Let's say we took an alphabet (finite sequence of symbols), and then made a mapping from the symbols to a particular arrangement of nested sets. Let's say these nested sets are called "membranes". Each membrane is labeled with a symbol from the alphabet. The membrane configuration is the particular topology of the nested sets. It moves from a start configuration to a halt configuration. It is possible to show, based on the mapping through formal language theory, that the interactions of membranes using passthrough and dissolve rules to change the boundary configuration has Turing completeness. A dynamically evolving set of membranes is performing effective computation. If we could find a way of encoding data in biomembranes and algorithmic logic in their reactive transformations, we could chemically compute using living cells. This is an amazingly hard physics and engineering problem, but the theory and possibility is there. We can imagine a future where computers can be grown from cells, and evolved into particular configurations to suit specific computational tasks. But in that case, how will we pass a grammar over the sets to control the configuration? My intuition is that membrane computing will require a radical visual approach to programming that is unanticipated by text based idioms.

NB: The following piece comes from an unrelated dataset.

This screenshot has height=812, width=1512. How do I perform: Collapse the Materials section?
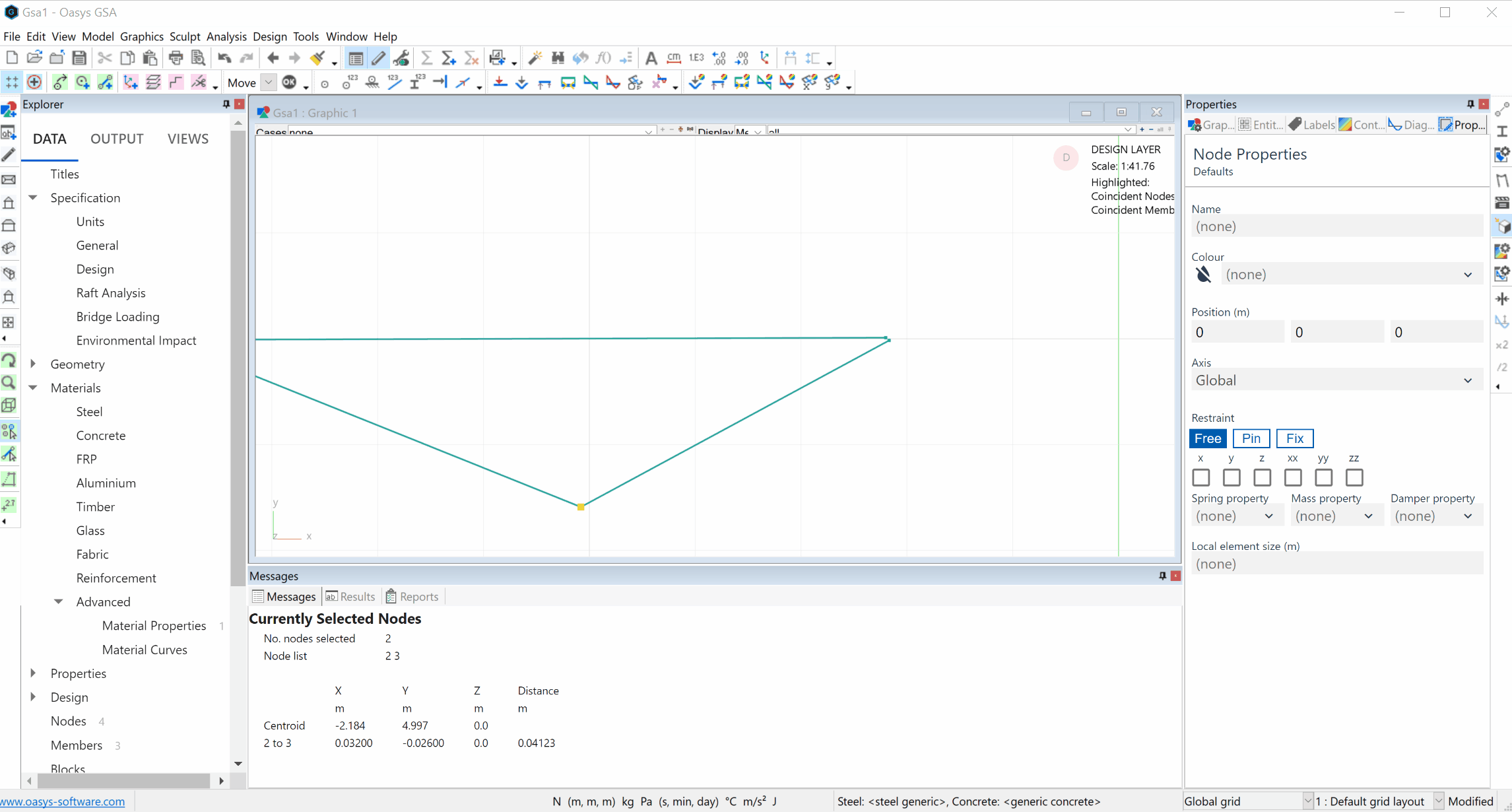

And I didn't even mention quantum computing, or the challenges of designing languages to get the most out of quantum logic.
The defining problem for the next generation of languages is to provide a more complete model for adapting to the kinds of topological configurations resplendent in recent advances in physics and molecular biochemistry. Soon, fabrics, gels, surfaces, and even particles in the air itself may become computationally aware, but it's fairly clear that current mainstream programming languages lack the abstractions and tools to adequately deal with radically new models of IO and computation itself. I'd like to see more language designers and philosophers of software thinking and exploring beyond the easily-conceivable next 3-5 years of technology. Project these concepts, and tear the field wide apart!